The FBI has apparently searched several homes across the country as part of a broader investigation into the hacker group Anonymous and arrested several suspected members.
According to The Wall Street Journal, the FBI was seeking out individuals “in their late teens and early 20s.” Fox News reported that 30 to 40 search warrants had been issued in the case, with arrests of 16 people in “states including Florida, New Jersey and California.” A spokesperson for the FBI’s San Francisco office confirmed that “law enforcement actions” were under way.
Government officials told CBS News that the FBI had made “more than a dozen arrests” as part of its investigation into the Anonymous network.
For some months, Anonymous has proven a cyber-thorn for a number of companies and government organizations, including the Central Intelligence Agency and biotechnology firm Monsanto, in the latter case siphoning hundreds of pages of documents that allegedly revealed unethical business practices.
The “hacktivist” collective also breached consulting firm Booz Allen Hamilton and dumped log-in information for some 90,000 military and government personnel, including US CENTCOM, SOCOM, the Marine Corps, Air Force facilities, Department of Homeland Security, Department of State and private-sector contractors.
In response to those attacks, Sen. John McCain, R-Ariz., requested the establishment of a new subcommittee focused on examining data breaches against federal agencies and contractors, with an eye toward informing and reconciling various drafts of cyber-security legislation.
“I truly believe the only way to ensure the protection of sensitive and valuable information from tampering or dissemination by unauthorized persons is a Select Committee,” he wrote in a July 14 letter to Senate leadership. “With so many agencies and the White House moving forward with cyber-security proposals, we must provide congressional leadership on this pressing issue of national security.”

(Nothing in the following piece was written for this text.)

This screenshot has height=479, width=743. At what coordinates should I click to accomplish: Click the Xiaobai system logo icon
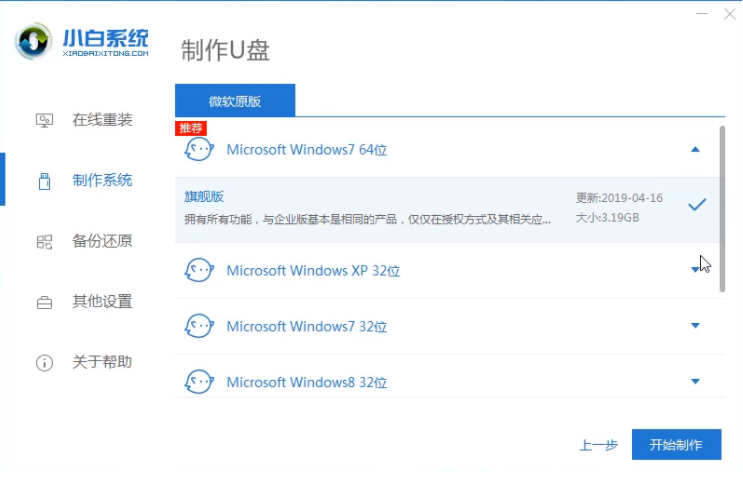pyautogui.click(x=34, y=40)
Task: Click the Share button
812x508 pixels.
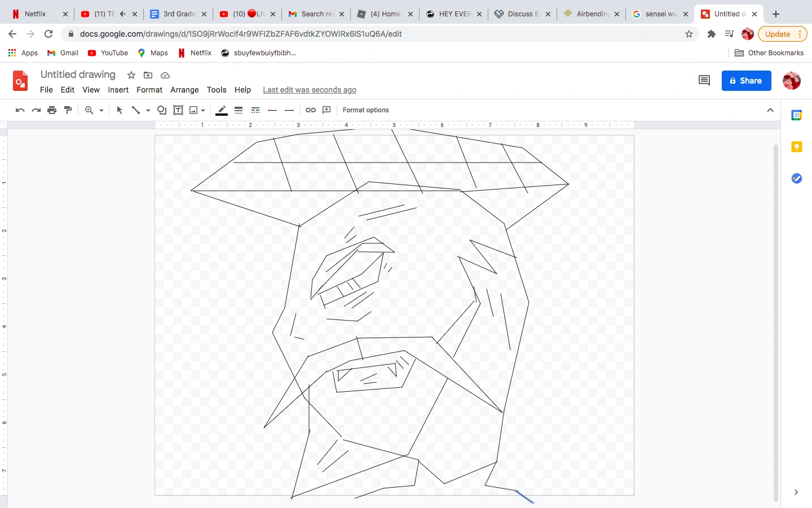Action: pyautogui.click(x=746, y=80)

Also in July, the Department of Defense officially unveiled its strategy for operating in cyberspace, which includes a variety of defensive measures designed to protect DOD systems and infrastructure from attackers. Marine Gen. James Cartwright, vice president of the Joint Chiefs of Staff, has criticized that plan for focusing too much on defense at the expense of offensive elements.

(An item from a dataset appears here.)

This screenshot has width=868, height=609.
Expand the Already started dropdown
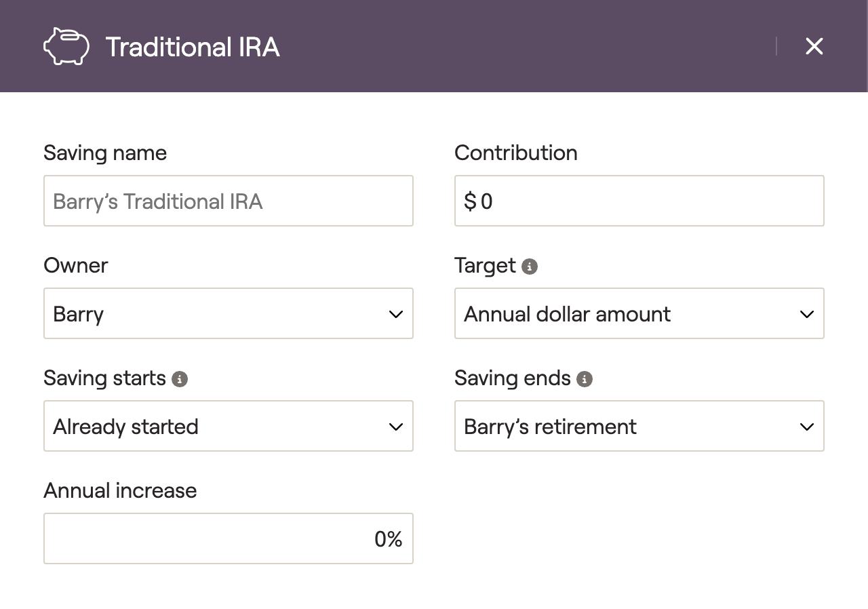click(x=229, y=426)
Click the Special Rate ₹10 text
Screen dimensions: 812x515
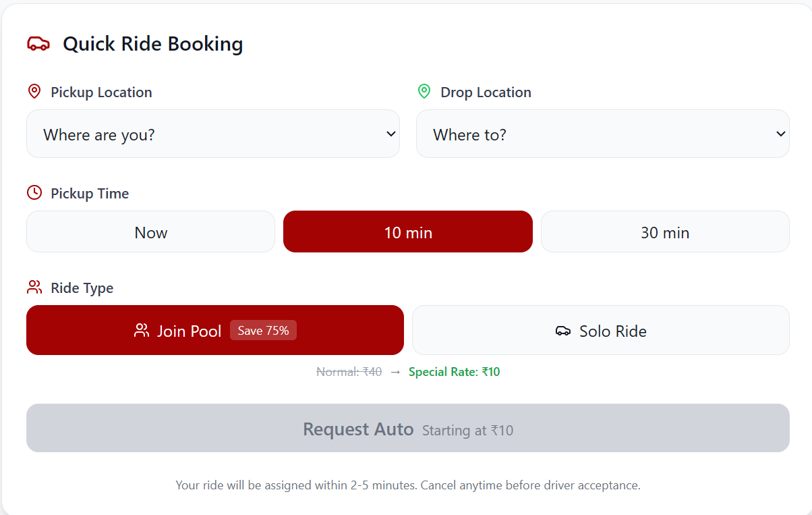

“If it’s OK to attack me and I’m not going to do anything other than improve my defenses every time you attack me, it’s very difficult to come up with a deterrent strategy,” he said in a press briefing before Deputy Defense Secretary William Lynn’s July 14 speech at the National Defense University in Washington D.C.
Anonymous isn’t the only threat to the Pentagon, whose networks are apparently probed millions of times every day by cyber-attackers. In March, an attack against military computers led to 24,000 files being stolen from a defense contractor. Specifically, the intruders targeted information related to missile-tracking systems, unmanned aerial vehicles and the Joint Strike Fighter.